What you are asked to do
Lines before the one containing "Given: Save the 重新打开关闭的标签页 name" are not wanted; restate the rest below word for word, through the last line, but drop any pictures.

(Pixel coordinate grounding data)
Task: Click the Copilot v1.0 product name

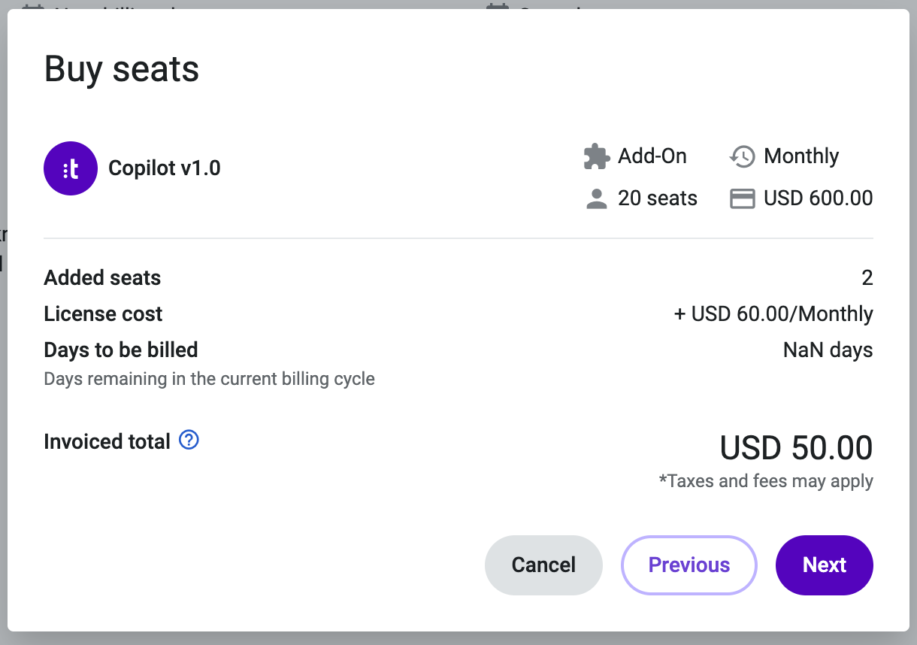Action: click(165, 168)
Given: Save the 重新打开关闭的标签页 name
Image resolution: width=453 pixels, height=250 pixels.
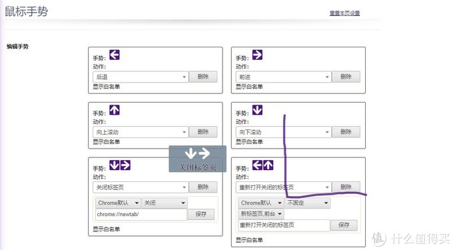Looking at the screenshot, I should click(344, 225).
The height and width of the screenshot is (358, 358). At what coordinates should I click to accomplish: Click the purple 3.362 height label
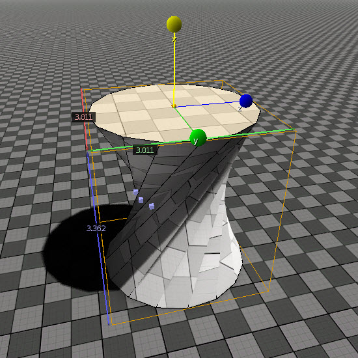tap(96, 228)
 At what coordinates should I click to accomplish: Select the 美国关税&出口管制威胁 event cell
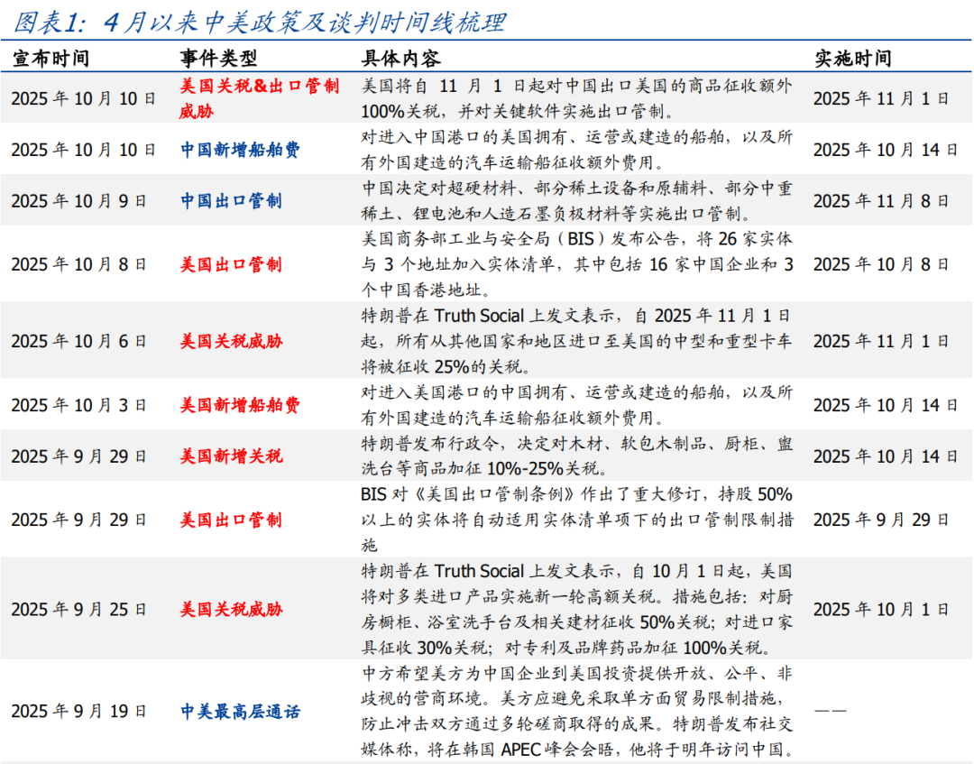[259, 98]
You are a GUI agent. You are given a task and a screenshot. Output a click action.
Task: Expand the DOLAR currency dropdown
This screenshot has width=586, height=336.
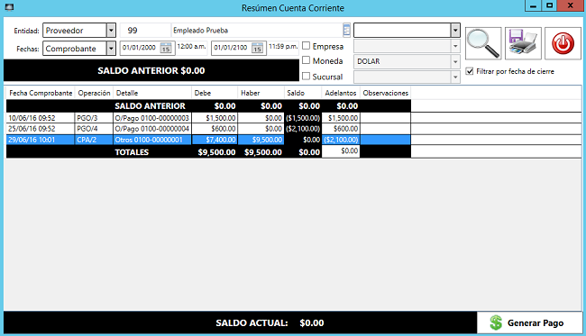pos(455,61)
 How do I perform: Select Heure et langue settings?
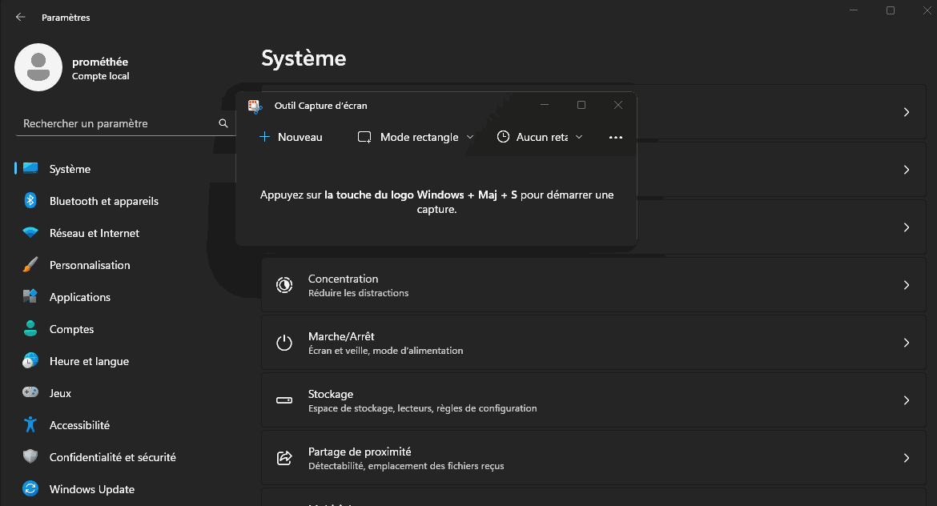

Solution to this task
Given: Save the 重新打开关闭的标签页 name
Image resolution: width=453 pixels, height=250 pixels.
Looking at the screenshot, I should click(344, 225).
The height and width of the screenshot is (358, 358). At what coordinates should I click to accomplish: Click the purple 3.362 height label
tap(96, 228)
 At what coordinates should I click to accomplish: Select the 美国关税&出口管制威胁 event cell
[259, 98]
You are a GUI agent. You are given a task and a screenshot. Output a click action.
Task: Expand the DOLAR currency dropdown
This screenshot has width=586, height=336.
pos(455,61)
 How do I perform: Select Heure et langue settings?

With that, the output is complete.